In Michel Gondry's distinct version of storytelling, Mike (Mos Def) and Jerry (Jack Black) make their own distinct versions of the movies we know and love in attempts to save a video store in <em>Be Kind Rewind</em>.

As Michel Gondry films go, Be Kind Rewind is relatively tied to the straight and narrow, at least in terms of a linear storyline that could actually happen in real life. Okay, the plausibility factor still skates on the farther edges, with its unlikely erector-set production and left-of-center imaginings. This time around, Gondry’s creation involves blending true and false tales about jazz pioneer Fats Waller (a rare filmic focus on a jazz icon, like Benny Golson in Terminal), a loony and magnetized Jack Black rescuing a Passaic, New Jersey, video store from gentrification, and a film production company on the super cheap.
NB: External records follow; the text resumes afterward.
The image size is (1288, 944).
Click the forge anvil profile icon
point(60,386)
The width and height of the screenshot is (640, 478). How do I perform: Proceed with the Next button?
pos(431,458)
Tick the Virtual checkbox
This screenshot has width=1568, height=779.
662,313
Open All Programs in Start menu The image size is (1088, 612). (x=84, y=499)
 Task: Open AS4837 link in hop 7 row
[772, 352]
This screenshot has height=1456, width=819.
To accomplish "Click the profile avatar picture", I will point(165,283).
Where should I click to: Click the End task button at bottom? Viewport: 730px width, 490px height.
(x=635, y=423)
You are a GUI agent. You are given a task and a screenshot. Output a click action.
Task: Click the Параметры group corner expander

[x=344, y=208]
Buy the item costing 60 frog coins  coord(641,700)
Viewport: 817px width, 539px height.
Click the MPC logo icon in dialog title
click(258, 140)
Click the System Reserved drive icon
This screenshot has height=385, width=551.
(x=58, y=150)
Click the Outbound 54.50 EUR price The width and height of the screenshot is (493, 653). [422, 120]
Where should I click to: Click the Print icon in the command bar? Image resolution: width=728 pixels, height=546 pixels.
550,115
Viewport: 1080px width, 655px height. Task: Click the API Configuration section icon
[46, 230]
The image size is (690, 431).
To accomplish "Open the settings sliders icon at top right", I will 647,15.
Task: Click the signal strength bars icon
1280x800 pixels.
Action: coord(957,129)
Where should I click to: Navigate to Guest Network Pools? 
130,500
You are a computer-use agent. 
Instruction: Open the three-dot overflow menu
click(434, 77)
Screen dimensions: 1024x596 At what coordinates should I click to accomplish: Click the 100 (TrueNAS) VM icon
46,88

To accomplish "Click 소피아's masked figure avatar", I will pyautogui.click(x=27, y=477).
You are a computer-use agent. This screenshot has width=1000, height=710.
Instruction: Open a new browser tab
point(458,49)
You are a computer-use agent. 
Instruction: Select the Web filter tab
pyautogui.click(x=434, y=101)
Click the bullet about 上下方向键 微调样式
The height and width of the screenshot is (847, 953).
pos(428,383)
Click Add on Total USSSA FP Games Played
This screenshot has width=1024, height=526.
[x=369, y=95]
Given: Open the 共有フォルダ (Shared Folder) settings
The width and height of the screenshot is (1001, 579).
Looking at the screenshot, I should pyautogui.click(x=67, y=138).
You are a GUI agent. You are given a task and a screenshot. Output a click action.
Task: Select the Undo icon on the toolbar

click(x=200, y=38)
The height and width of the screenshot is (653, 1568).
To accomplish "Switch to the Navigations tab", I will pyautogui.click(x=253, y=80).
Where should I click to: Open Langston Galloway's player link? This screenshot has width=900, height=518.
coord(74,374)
Danny Glover and Mia Farrow show up for the fun and it’s all, or at least mostly all, good.

In his deliciously mind-bending earlier films Eternal Sunshine of the Spotless Mind (aided by screenwriter Charlie Kaufman’s warped brain) and The Science of Sleep, the inventive Gondry brought to the feature film arena a wild, sweet new voice. He loves to tinker with time and dream states, and he doesn’t sweat the small stuff of continuity, often in the larger pursuit of some magical new storytelling model. That ambition continues with his new one, if on a more modest and more spottily successful scale.

For one thing, the scenario of this film naturally perpetuates Gondry’s fascination with mixing crisp Hollywood movie-making values with low-tech, low-fi means. Black and Mos Def play cohorts with a cause. After Black’s accidental magnetization results in a video store full of blanks, the duo are forced to make their own cheapo versions of such movies as Ghostbusters and Rush Hour 2. These mock movies-held together with spit and glue, cardboard and aluminum foil-become a hit around the neighborhood, especially the versions that have been “Sweded” (long story).

Take away the surreal and child-like touches of Gondry’s creative style, and we have here a post-post-modern variation on the Busby Berkeley-era musical genre, in which loose story-within-a-story plotlines often involved putting on a musical to save the shop and the day. But mostly, Gondry continues tending his own idiosyncratically creative, funky corner of the cinematic sandbox.